Se aprovado o atual remendo tributário, mera repartição de receitas entre as três esferas administrativas, o Estado brasileiro deverá confiscar do setor produtivo e dos contribuintes nada menos do que 42% de toda a riqueza do País.

A estimativa é de que a atual carga tributária – de 36% do PIB – seja elevada de quatro a seis pontos percentuais. Usei a palavra confisco pois, de acordo com alguns tributaristas, dentre eles Ives Gandra da Silva Martins, ela é aplicável quando a soma de todos os impostos ameaça o desenvolvimento da empresa.

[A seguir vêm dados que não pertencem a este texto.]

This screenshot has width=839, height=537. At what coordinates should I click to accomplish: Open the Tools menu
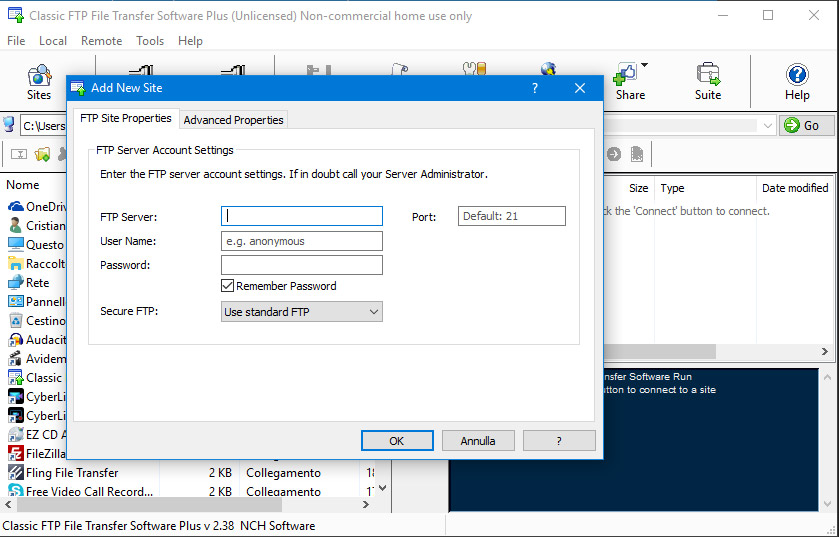coord(150,41)
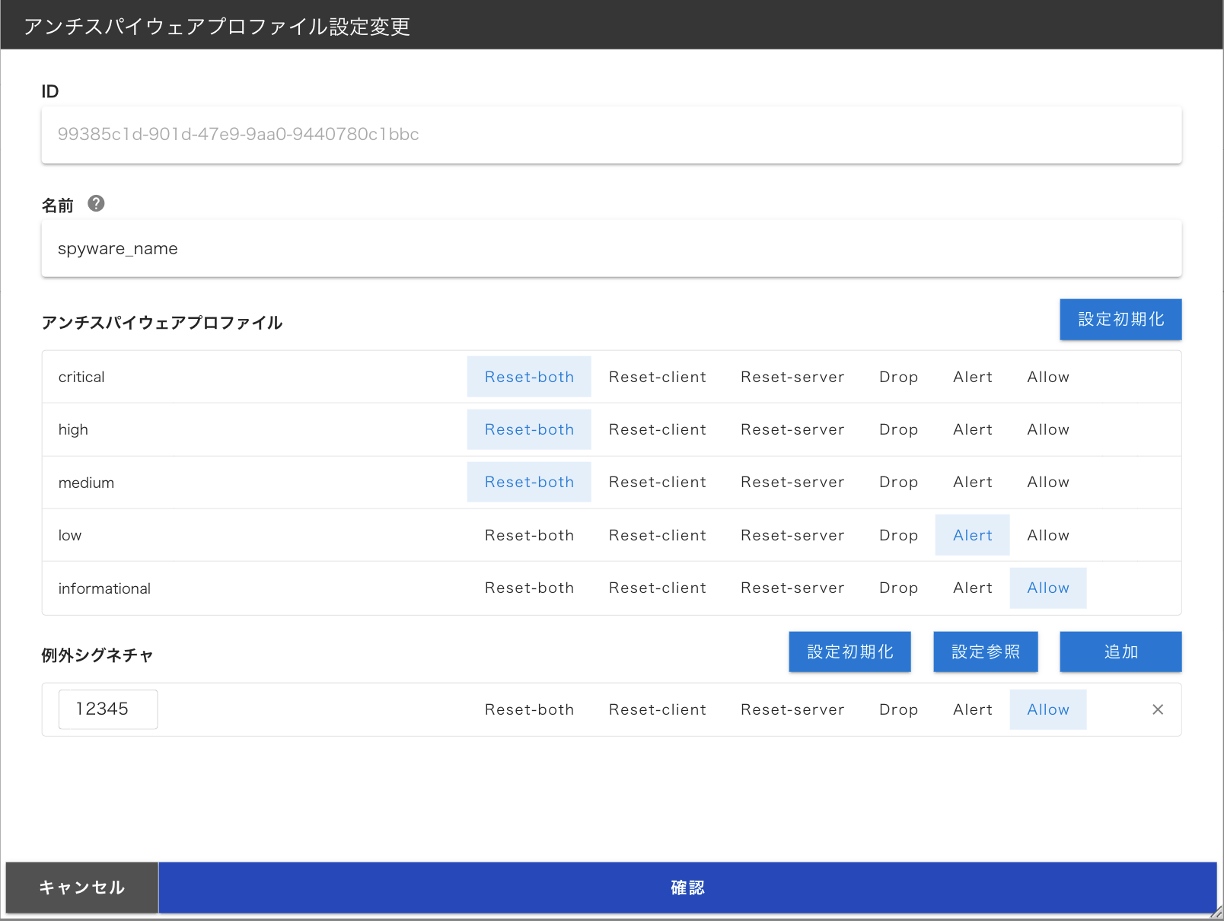Set high severity to Alert
Image resolution: width=1224 pixels, height=922 pixels.
pyautogui.click(x=971, y=429)
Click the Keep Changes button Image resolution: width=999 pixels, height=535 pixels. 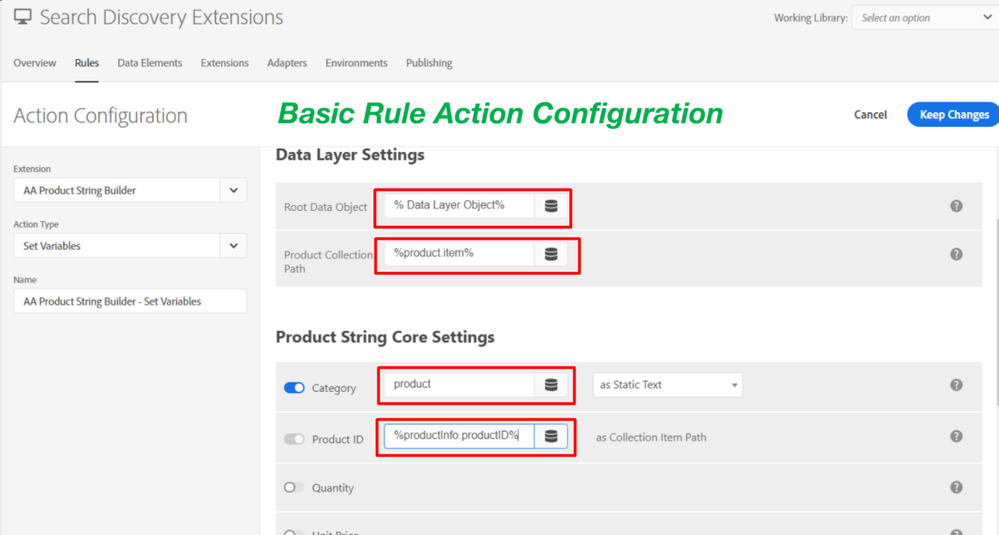pyautogui.click(x=953, y=115)
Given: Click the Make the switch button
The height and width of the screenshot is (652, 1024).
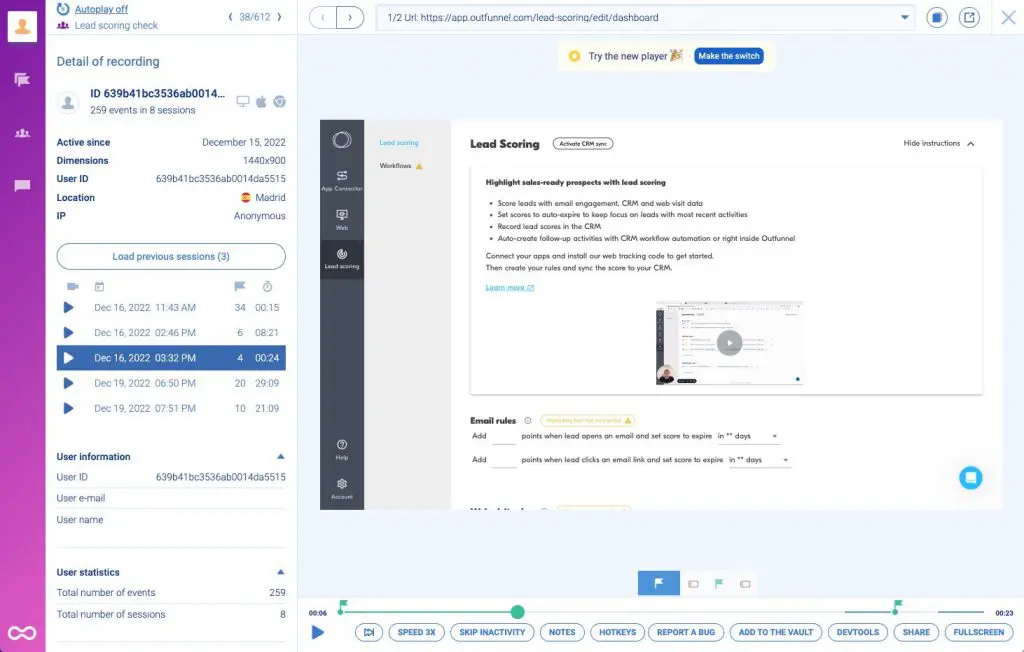Looking at the screenshot, I should pyautogui.click(x=728, y=56).
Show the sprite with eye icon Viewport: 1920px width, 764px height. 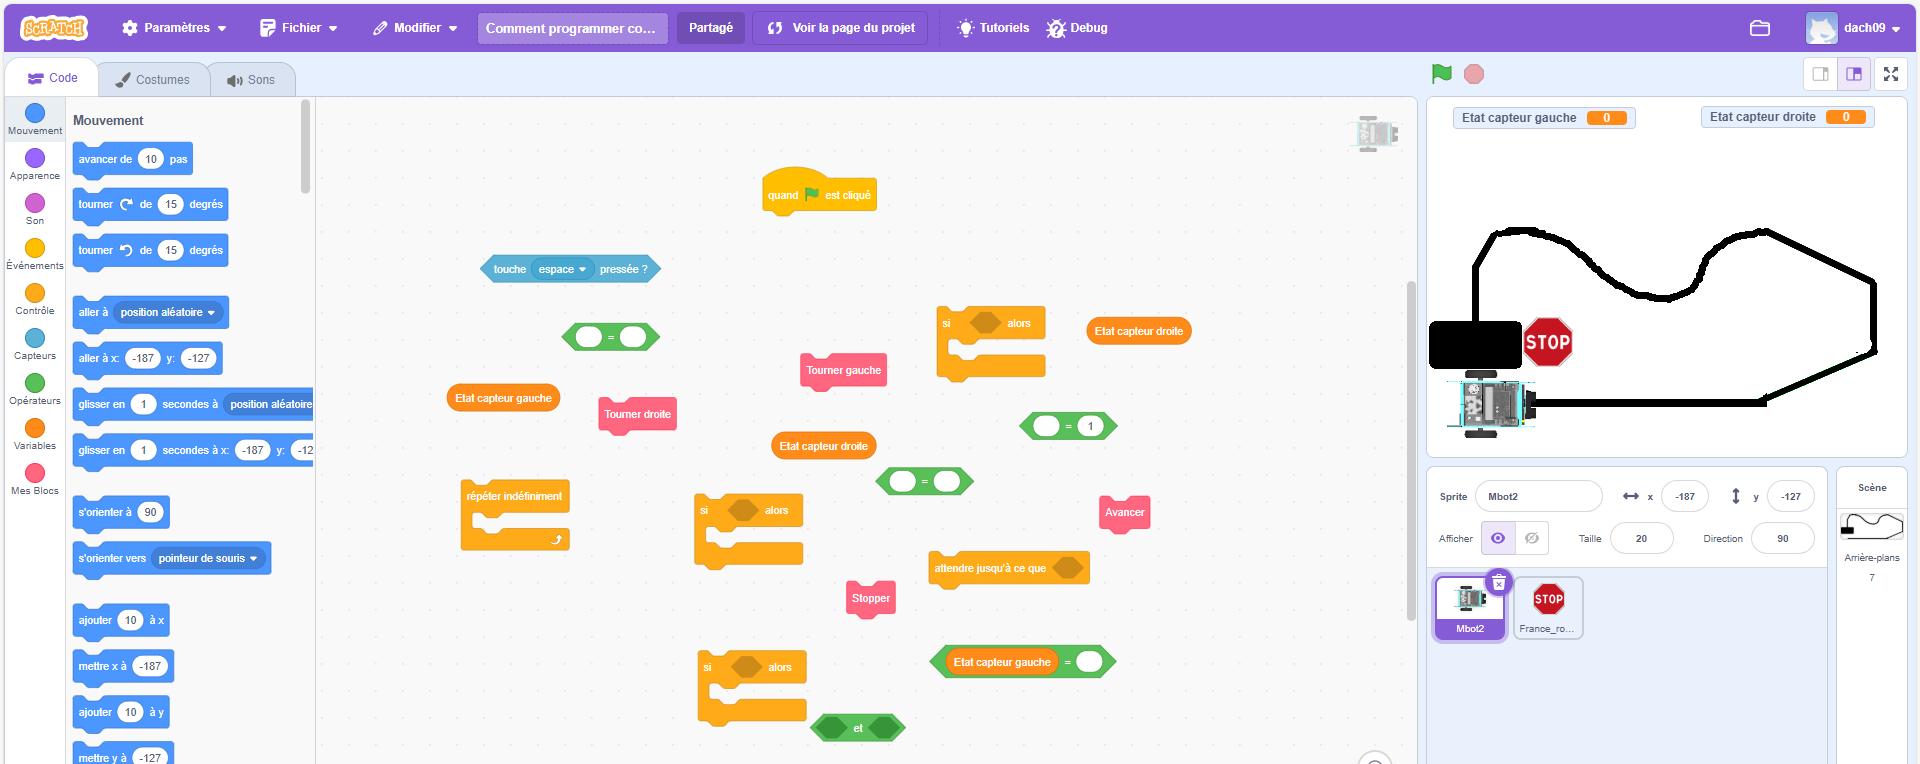tap(1497, 538)
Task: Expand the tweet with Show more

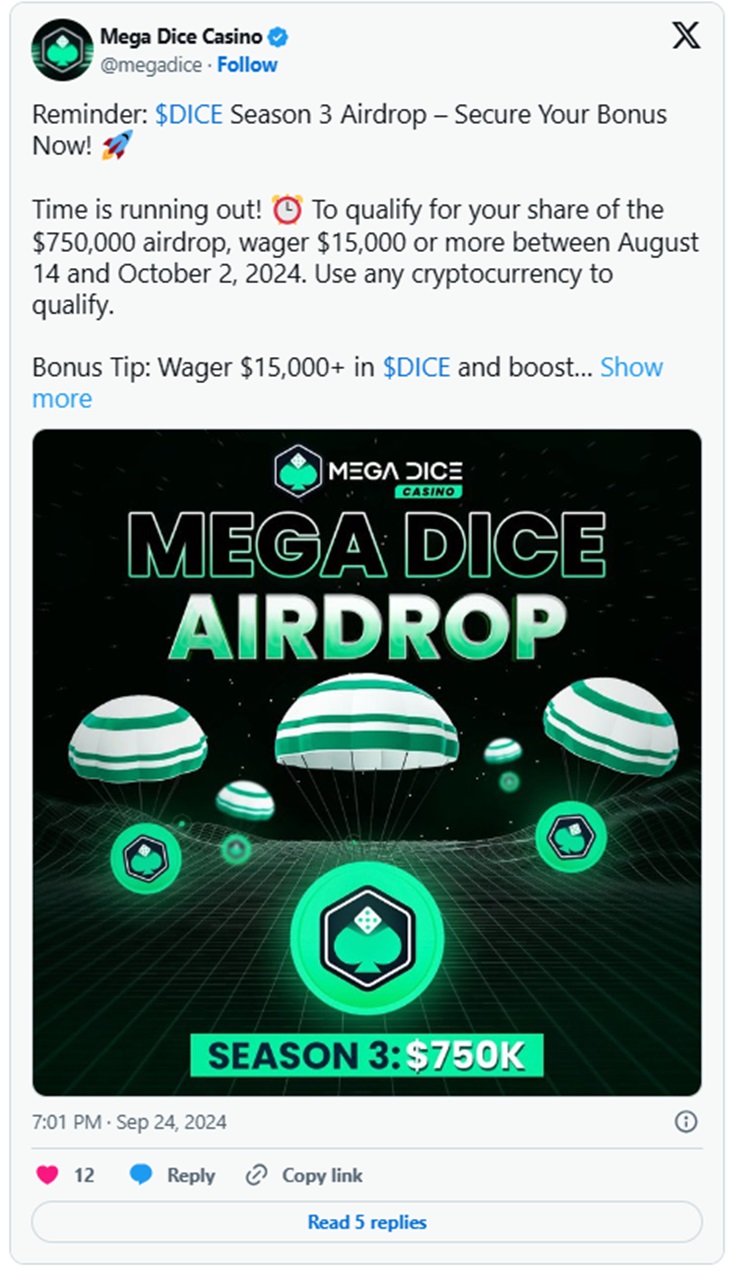Action: tap(631, 367)
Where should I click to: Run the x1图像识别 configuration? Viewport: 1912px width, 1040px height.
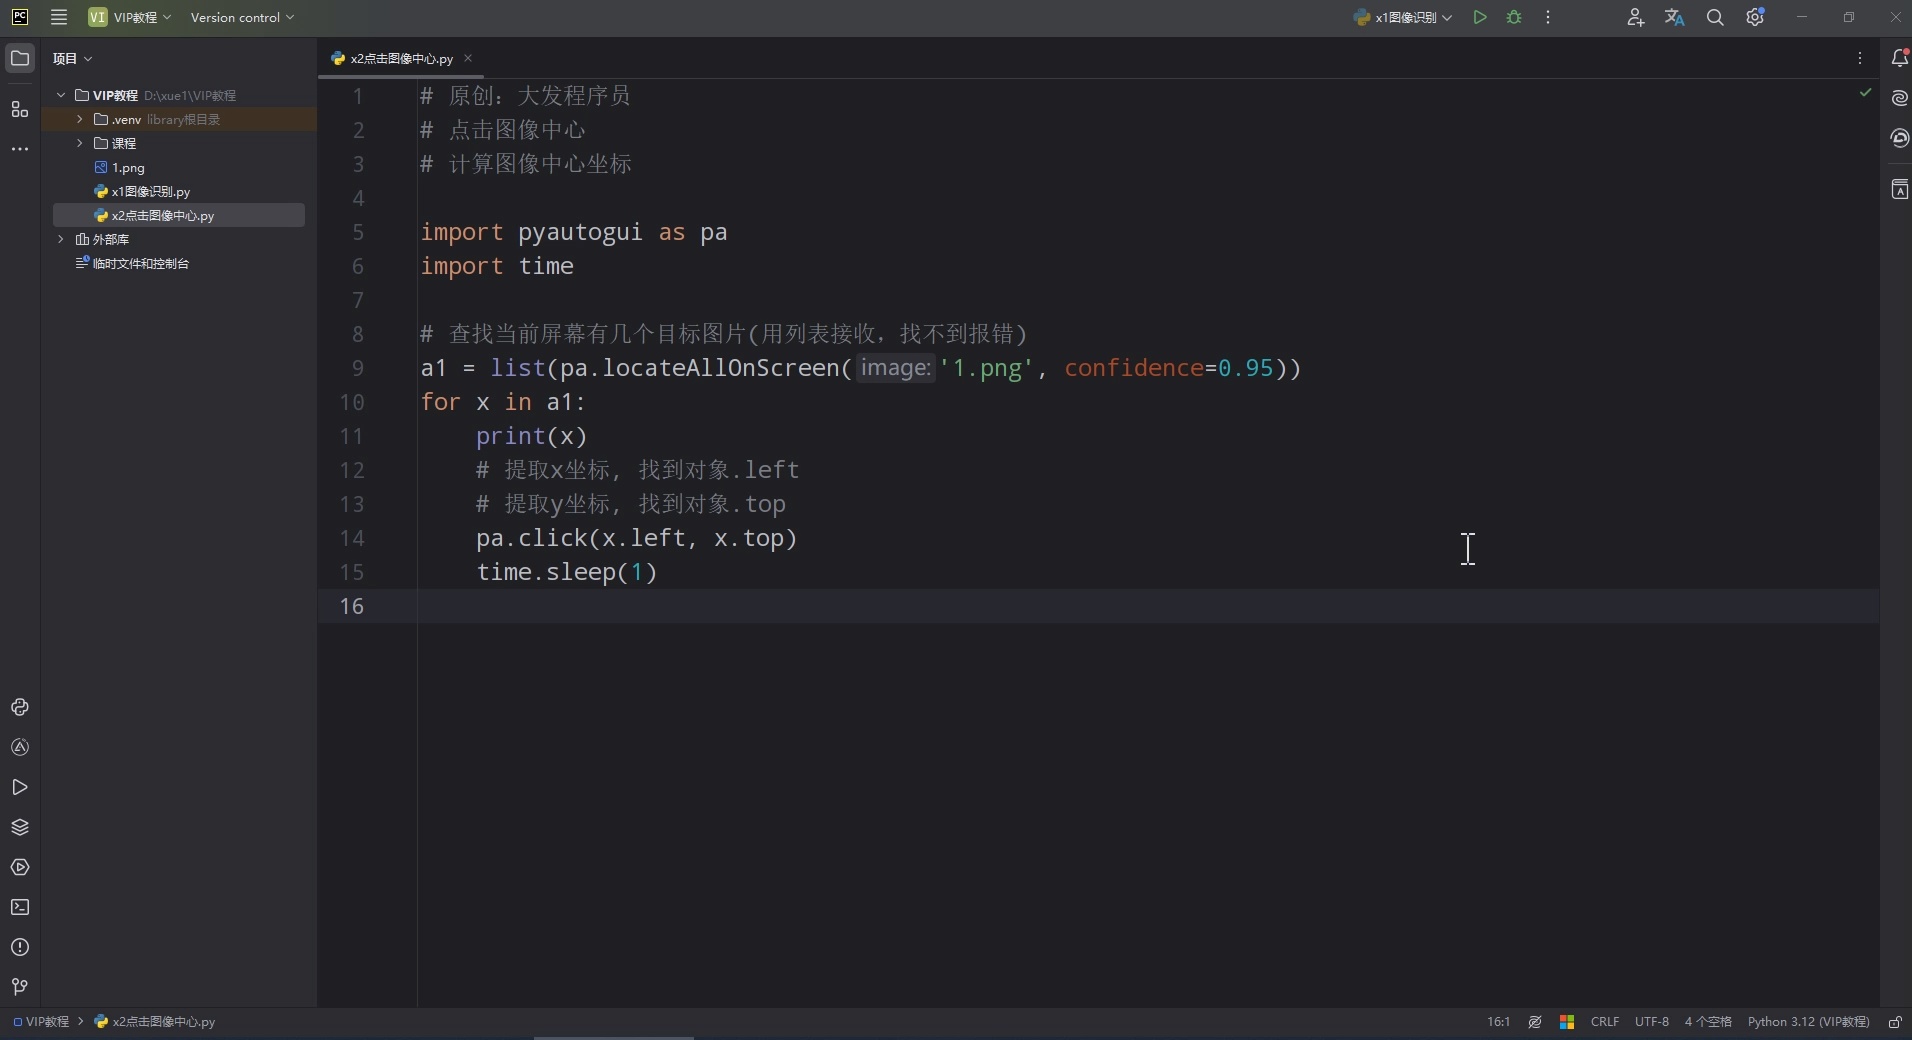coord(1480,18)
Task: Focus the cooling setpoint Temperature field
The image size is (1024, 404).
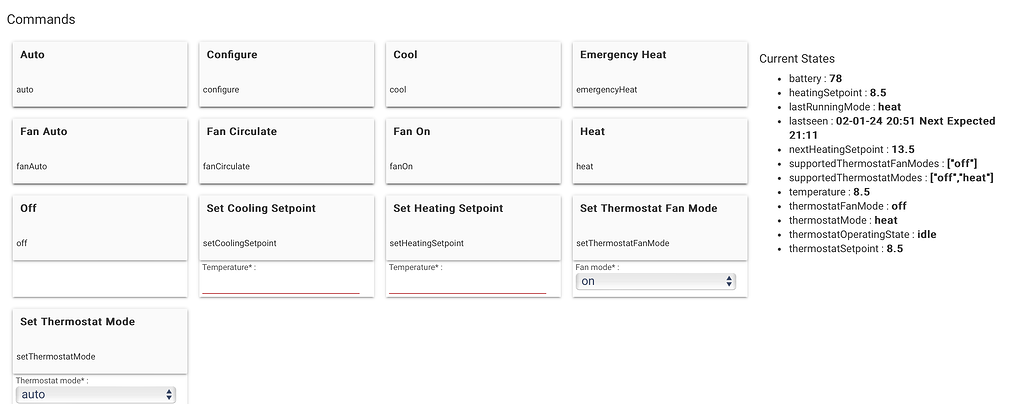Action: point(281,286)
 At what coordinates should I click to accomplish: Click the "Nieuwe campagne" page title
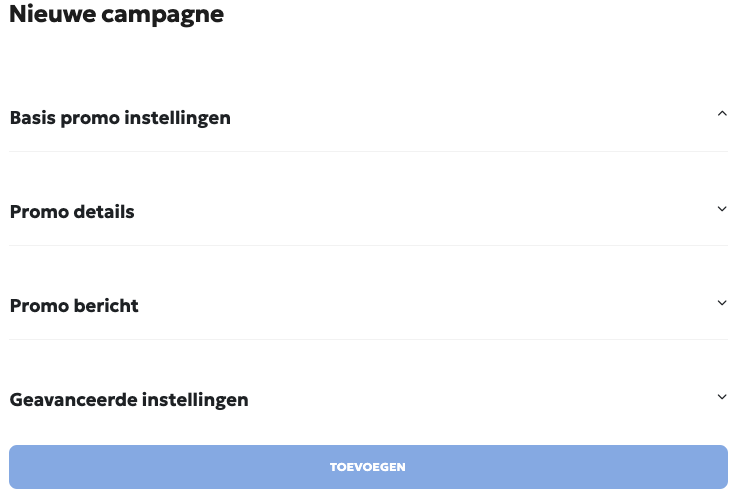pyautogui.click(x=116, y=15)
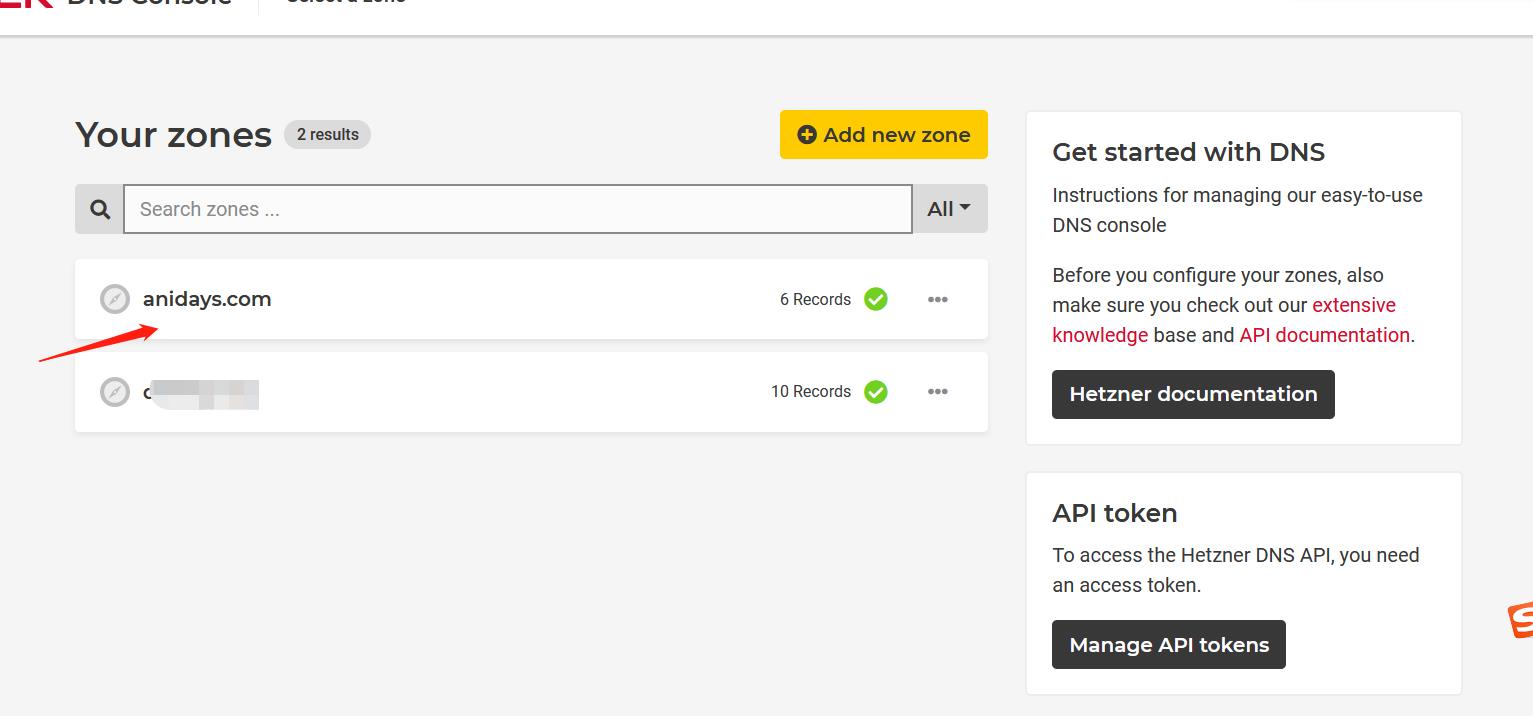
Task: Open the API documentation link
Action: click(x=1324, y=335)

O raciocínio é simples: com dívida interna de (R$ 707 bilhões) e externa de (US$ 200 bilhões), equivalente ao total de US$ 444 bilhões, ou seja ao PIB brasileiro, não há espaço, nem poupança para o tão sonhado crescimento sustentado da economia. Os dados de setembro indicam o quão distantes estamos disso: num mês típico de contratações, o desemprego na região metropolitana de São Paulo chegou a 20,6%.

Se projetarmos esses dados no tempo, concluiremos que os 3,5% de crescimento estimados para 2004 não passam de balela.

Sem cortes nos gastos de custeio da máquina administrativa pública, nos três níveis de governo e nos três poderes, o País poderá, no máximo, ter algumas “bolhas” de crescimento, como a do mês de setembro no setor eletroeletrônico.

De 1985 até hoje, pouco se fez para reduzir o tamanho do Estado e a participação das estatais federais, estaduais e municipais no PIB brasileiro. As privatizações nos setores de telecomunicações e de energia elétrica, realizadas nas duas gestões de FHC, reduziram ligeiramente a presença do Estado.

A tarefa deveria ter sido completada pelo “enxugamento” da máquina administrativa estatal. Mas, em vez disso, FHC preferiu apenas aprovar a Lei de Responsabilidade Fiscal, que limita os gastos públicos com pessoal, embora o Estado brasileiro ainda seja responsável por despesas superiores a 50% do PIB.

O governo finge ignorar o tema. Prefere usar a velha e esfarrapada desculpa da falta de recursos para os investimentos necessários na área social, no setor produtivo, inovações tecnológicas e na infra-estrutura.

Porém, um dado divulgado recentemente expôs a real extensão do problema: apesar de novo recorde na arrecadação (ou confisco) de tributos federais, registrado em setembro, 80% das estradas do País continuam em péssimo estado de conservação.

O assunto preocupa, quando se sabe que o Congresso já deu sinal verde para aprovação de várias medidas – criação de mais varas judiciais e de novos municípios, além do aumento no número de ministérios, que passou de 13, no governo Sarney, para os atuais 35 – , todas elas exigindo novos gastos.

A alternativa a esses gastos desnecessários seria o governo ampliar as parcerias público-privadas, abrindo espaço para entidades de classe e ONGs substituírem organismos estatais, principalmente na área social.

O autor, Osvaldo Palma, é empresário e ex-secretário de Estado.